Под натиском жизни готовые формулы всегда трещат по швам. Поражение, несмотря на все его уродства, может оказаться единственным путем к возрождению.

Мне хорошо известно: чтобы создать дерево, семя обрекают на захоронение. Первый акт сопротивления, если он запаздывает, всегда проигрышен. Но он будит. Возможно, из него, как из семени дерево, вырастет сопротивление...

В эти дни, в час, когда иностранное общественное мнение считало наши жертвы недостаточными, глядя, как вылетают и гибнут экипажи, я спрашивал себя: «Чему мы приносим себя в жертву? Чем еще она окупается?»

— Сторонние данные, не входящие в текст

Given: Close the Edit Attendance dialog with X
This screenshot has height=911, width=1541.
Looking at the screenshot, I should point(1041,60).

Ибо мы умираем. Ибо сто пятьдесят тысяч французов уже погибли за пятнадцать дней. Эти смерти не говорят, быть может, об исключительном сопротивлении. Но я отнюдь не прославляю исключительное сопротивление. Оно невозможно. Однако кучки пехотинцев дают себя уничтожить на какой-нибудь незащищенной ферме, которую невозможно отстоять. И авиачасти тают, как воск, который бросают в огонь.

Так почему же мы, бойцы авиасоединения 2/33, приемлем еще смерть? Чтобы не уронить перед миром свой престиж? Но это предполагает существование какого-то арбитра. А кто же из нас признает за кем бы то ни было право нас судить? Мы сражаемся за то, что считаем общим делом. Вопрос идет не только о свободе Франции, но и о свободе всего мира. Мы считаем, что быть арбитром чересчур удобно. Это мы судим арбитров. Бойцы из моего авиасоединения 2/33 судят арбитров...

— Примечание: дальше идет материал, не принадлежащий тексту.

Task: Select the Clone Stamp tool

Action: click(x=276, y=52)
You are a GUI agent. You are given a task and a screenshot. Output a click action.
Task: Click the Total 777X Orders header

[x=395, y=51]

За что, в конечном счете, мы еще сражаемся? За Демократию? Если мы умираем за Демократию, значит мы солидарны со всеми Демократиями. Пусть же они сражаются бок о бок с нами! Но самая могущественная из них, единственная, которая могла бы нас спасти, отказалась от этого вчера, отказывается и сегодня. Ну что ж! Это ее право. Однако тем самым она ставит нас в известность, что мы сражаемся только за собственные интересы. Но ведь мы знаем, что все потеряно. Зачем же мы продолжаем умирать?

Из отчаяния? Но в нас вовсе нет отчаяния. Вы понятия не имеете о том, что такое поражение, если вы думаете найти в нем отчаяние.

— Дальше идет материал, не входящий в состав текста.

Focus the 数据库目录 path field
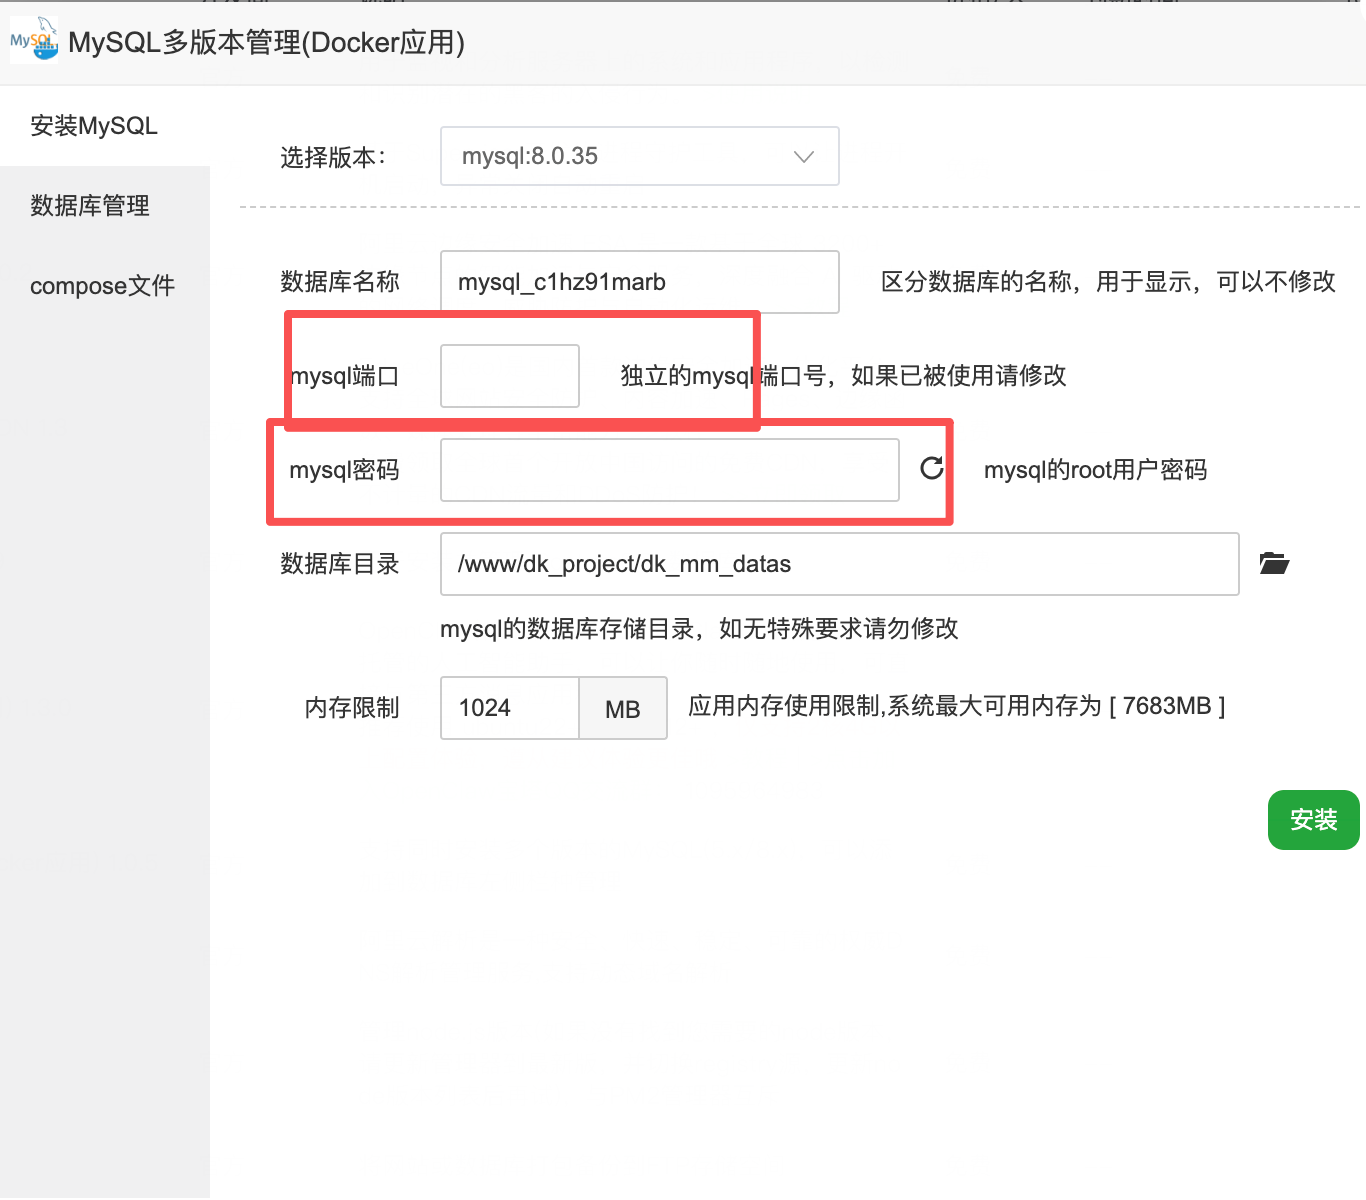Screen dimensions: 1366x1200 click(x=839, y=564)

Завтра мы будем молчать. Завтра для сторонних свидетелей мы будем побежденными. Побежденные должны молчать. Как прорастающее зерно».

Сент-Экзюпери пользуется в США репутацией кристально-чистой души — его окрестили «Конрадом неба» и «Рыцарем воздушной стихии», что в глазах американцев немалая честь, — и никто не решается поднять голос, чтобы ему возразить.

Никто? Никто из американцев. Зато шавки из окружения де Голля разражаются бешеным лаем, переходящим в завывания.

В то же время «Военный летчик» выходит и во Франции. Немецкая цензура пропустила книгу, вычеркнув в ней только слова «Гитлер идиот». Петэновская цензура поначалу вообще не обратила па нее внимания. Но бдительные вишийские «патриоты» не дремали. Они очень скоро поняли, какую бомбу замедленного действия представляет собой это произведение, и подняли отчаянный вопль.

Через несколько дней после выхода «Военного летчика» П. А. Кусто публикует в «Же сюи парту» от 15 января 1943 года статью под заголовком «По поводу одной провокации»:

«...Военный летчик» — это апофеоз иудейского подстрекательства к войне — оправдание всех преступлений, совершенных против Франции до и после войны, иллюстрация всех глупостей и гадостей, от которых мы сейчас гибнем и о которых автор любовно вспоминает, выделяя их прописными буквами и млей от самолюбования.

Такова эта возмутительная книга, которая цинично оправдывает Блюма, Рейно и Манделя вопреки нашим двумстам тысячам убитых... это книга, которая притязает на то, чтобы вызвать у нас систематическое отрицание фашистских ценностей, единственных способных еще нас спасти».

Самым яростным и глупым нападкам писатель подвергся в статье Масто в газете «О пилори» под заголовком «Пережиток 48-го года»: «Господин де Сент-Экзюпери все еще носится с идеями революции 1848 года, с правами Человека, с масонскими лозунгами: свобода, равенство, братство. Это предательство, полное и безоговорочное присоединение к деголлевщине. „Военный летчик“ — это точное воспроизведение россказней Би-би-си».